> _O QUE FAZER_
Estenda o texto sobre o Tether e as criptomoedas, começando logo depois da última frase.

> _TEXTO FORNECIDO_
------------------------

Aqui na coluna já comentei sobre o Tether e as fortes e robustas suspeitas de que ele seja utilizado para manipular o preço do Bitcoin e demais criptomoedas. Quando escrevi o texto, havia uma denúncia relativamente preocupante circulando: a empresa que detém o Tether não possui recursos para cumprir o que a moeda promete. A promessa é simples: o token do Tether é garantido por dólares da empresa emissora. Entretanto, conforme havia emissões mais ousadas, havia a desconfiança de que esses novos tokens não teriam lastro em dólar.
Com o lançamento do artigo “Is Bitcoin Really Un-Tethered?”, houve a confirmação de que o Tether não era plenamente honesto. Suas emissões eram sincronizadas com períodos que era estratégico ter altas de preço nas criptomoedas. A manipulação acendeu um alerta amarelo: o quão dependente era o ecossistema da criptoeconomia do Tether? Mais importante: o que aconteceria se o Tether falhasse? Teríamos uma nova crise comparável à quebra do Mt Gox onde um elemento pivotal do mercado quebrou frente a manipulações?
Considerando que a aparente influência do Tether durante a manipulação parece verdadeira, o colapso dessa stable coin seria, de acordo com alguns analistas, catastrófico. Risco de catástrofe em criptoeconomia costuma se converter em FUDs: pânico e decisões impensadas. Nessa semana, a paridade 1:1 entre dólar e Tether foi quebrada por tempo suficiente para ser notada. A causa supostamente foi um problema com contas de banco. Diversas exchanges baseadas em Tether tiveram flutuações em preços de seus ativos enquanto outras, como a Coinbase – lastreada em dólar americano – passaram incólumes. Problema é: a parte das exchanges de grande volume usa stable coins. Isso parece confirmar o risco de catástrofe.

------------------------

> _DADOS FORNECIDOS_

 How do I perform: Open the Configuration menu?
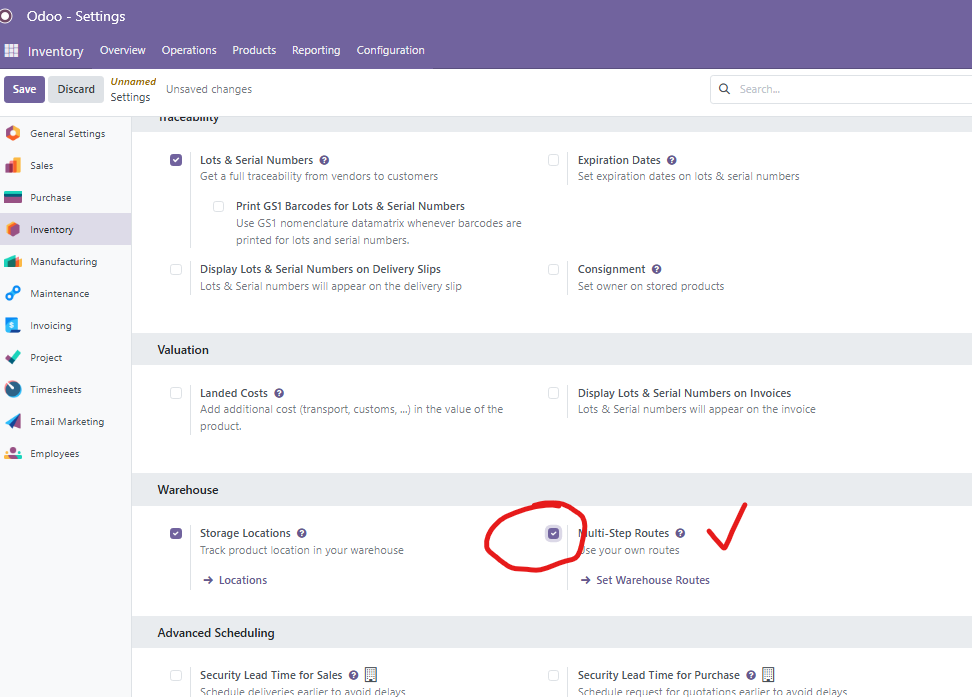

------------------------

> _RESULTADO DA TAREFA_
Entretanto, há evidências que minimizam esses potenciais danos. Outro artigo, que pode ser conferido aqui, indica que não há relação clara entre os preços de Bitcoin e emissões de Tether. Haveria o timing sim, porém de pouco impacto. Esse artigo não trata somente de emissões, porém variações cotidianas – o que importa para impactos constantes – e descarta o forte impacto. Entretanto, na amostra não há nada similar ao que ocorreria numa quebra, sendo insensato descartar a ameaça apenas com base nele.
Mais importante: há hoje diversas competidoras críveis para o Tether. Uma excelente apresentação foi feita por Allex Ferreira, nesse texto. Há a Gemini USD e a TrueUSD. Ambas são stablecoins pegged com dólar que procuram ter maior transparência que o Tether. Com a queda do Tether, houve um fortalecimento documentado da Gemini. Houve fuga de Tether para essa nova moeda; isso é um bom sinal da capacidade do mercado reagir a incertezas em stable coins sem maiores problemas. Obviamente isso pode mudar se o choque for maior, porém há maior resiliência a uma crise do Tether. A depender de como as exchanges forem se comportando, com migração gradual a outras soluções, há possibilidades de passar por essa tensão sem grandes perdas.
Concluindo, não vejo razões para colocar o Tether no ponto pivotal que a Mt. Gox já teve um dia. A crise do Tether é séria e um grande risco a se considerar, porém o estágio de desenvolvimento do mercado antigamente era muito menor e girava ao redor de poucos players: no colapso de um deles, havia pouca capacidade de reação. Atualmente, apesar de ainda ter tecnologias pervasivas – o tether é o numerário de várias exchanges – há grande capacidade de resposta e competição. Não é possível descansar com essas incertezas, porém não vejo como impeditivo para operar o mercado no médio prazo.